#### Material provided
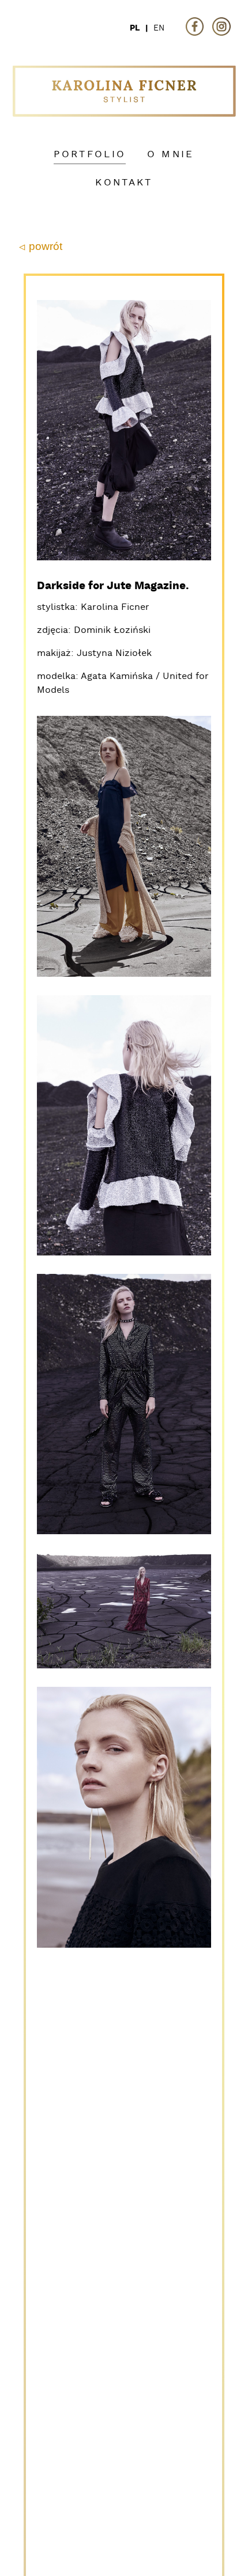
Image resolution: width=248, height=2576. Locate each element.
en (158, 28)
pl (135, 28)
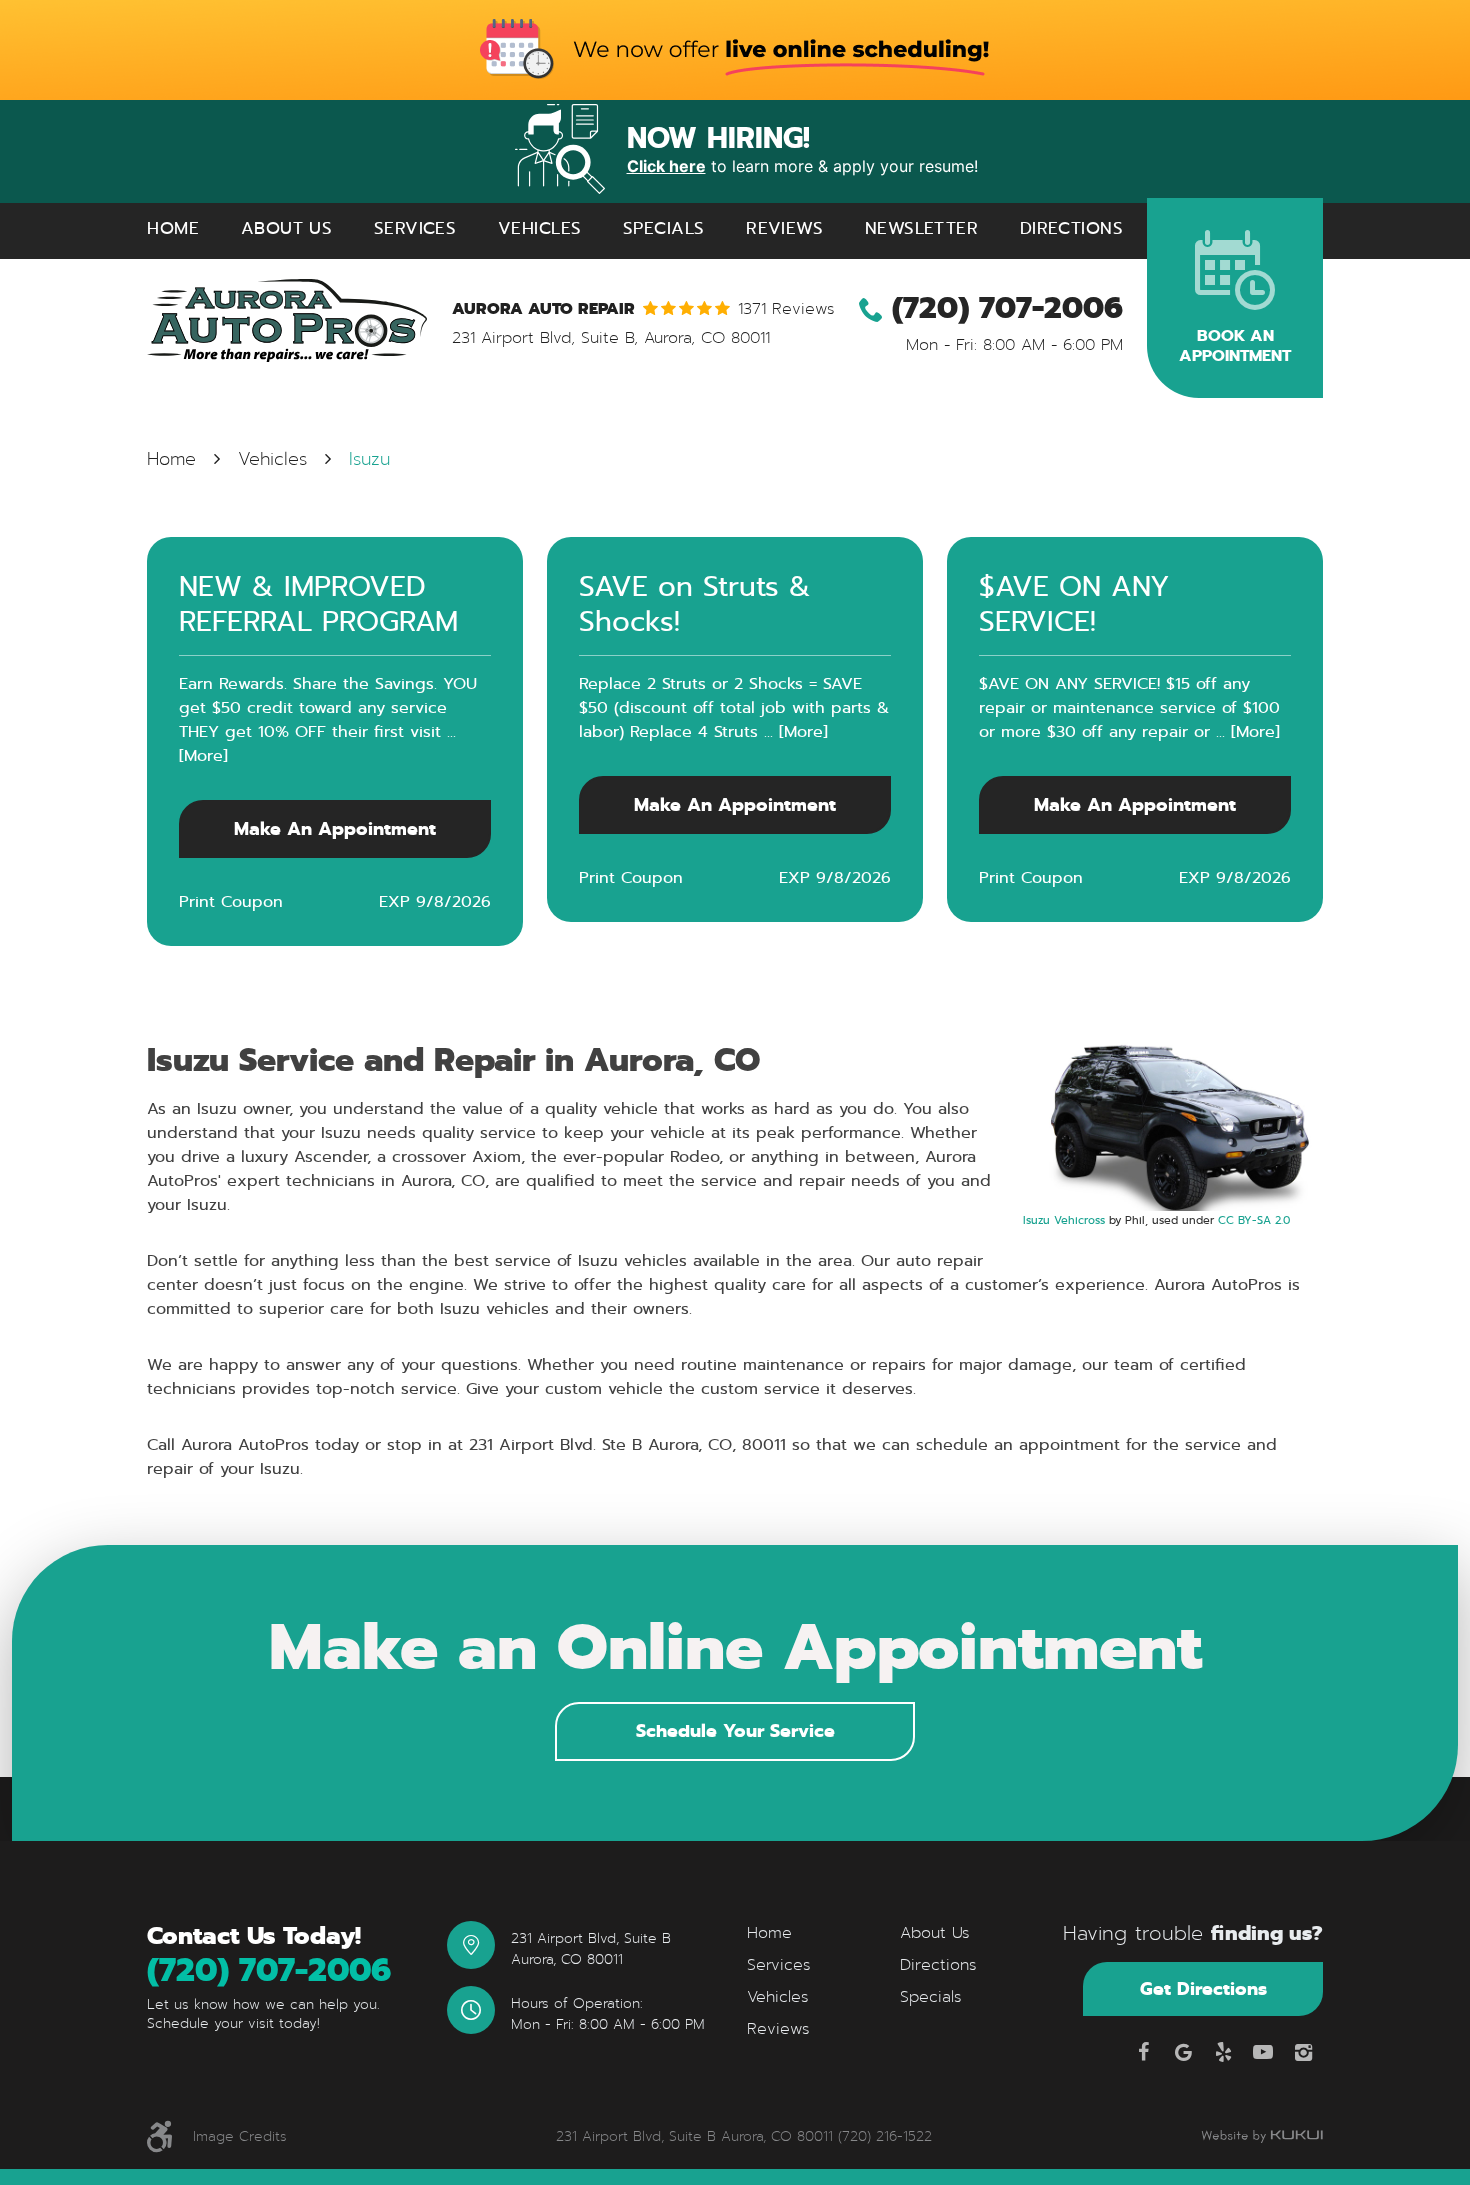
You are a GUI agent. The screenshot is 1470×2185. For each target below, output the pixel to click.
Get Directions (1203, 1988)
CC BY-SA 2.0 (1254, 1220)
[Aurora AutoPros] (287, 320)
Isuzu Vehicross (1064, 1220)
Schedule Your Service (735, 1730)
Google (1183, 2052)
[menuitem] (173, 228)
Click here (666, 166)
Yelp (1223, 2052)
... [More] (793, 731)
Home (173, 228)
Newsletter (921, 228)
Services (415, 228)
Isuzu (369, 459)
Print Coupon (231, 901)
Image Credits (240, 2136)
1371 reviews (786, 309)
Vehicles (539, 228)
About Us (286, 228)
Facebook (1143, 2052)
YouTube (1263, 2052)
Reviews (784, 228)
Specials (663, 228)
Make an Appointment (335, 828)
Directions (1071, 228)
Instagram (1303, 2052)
########
The expected answer is the line with "pl (135, 28)" followed by every remaining line of the listing, each restated exactly, with all pictures dropped.

■ Response to this task ■
pl (135, 28)
You are a GUI agent. The screenshot is 1470×2185. For each target below, output the pixel to click.
Get Directions (1203, 1988)
CC BY-SA 2.0 (1254, 1220)
[Aurora AutoPros] (287, 320)
Isuzu Vehicross (1064, 1220)
Schedule Your Service (735, 1730)
Google (1183, 2052)
[menuitem] (173, 228)
Click here (666, 166)
Yelp (1223, 2052)
... [More] (793, 731)
Home (173, 228)
Newsletter (921, 228)
Services (415, 228)
Isuzu (369, 459)
Print Coupon (231, 901)
Image Credits (240, 2136)
1371 reviews (786, 309)
Vehicles (539, 228)
About Us (286, 228)
Facebook (1143, 2052)
YouTube (1263, 2052)
Reviews (784, 228)
Specials (663, 228)
Make an Appointment (335, 828)
Directions (1071, 228)
Instagram (1303, 2052)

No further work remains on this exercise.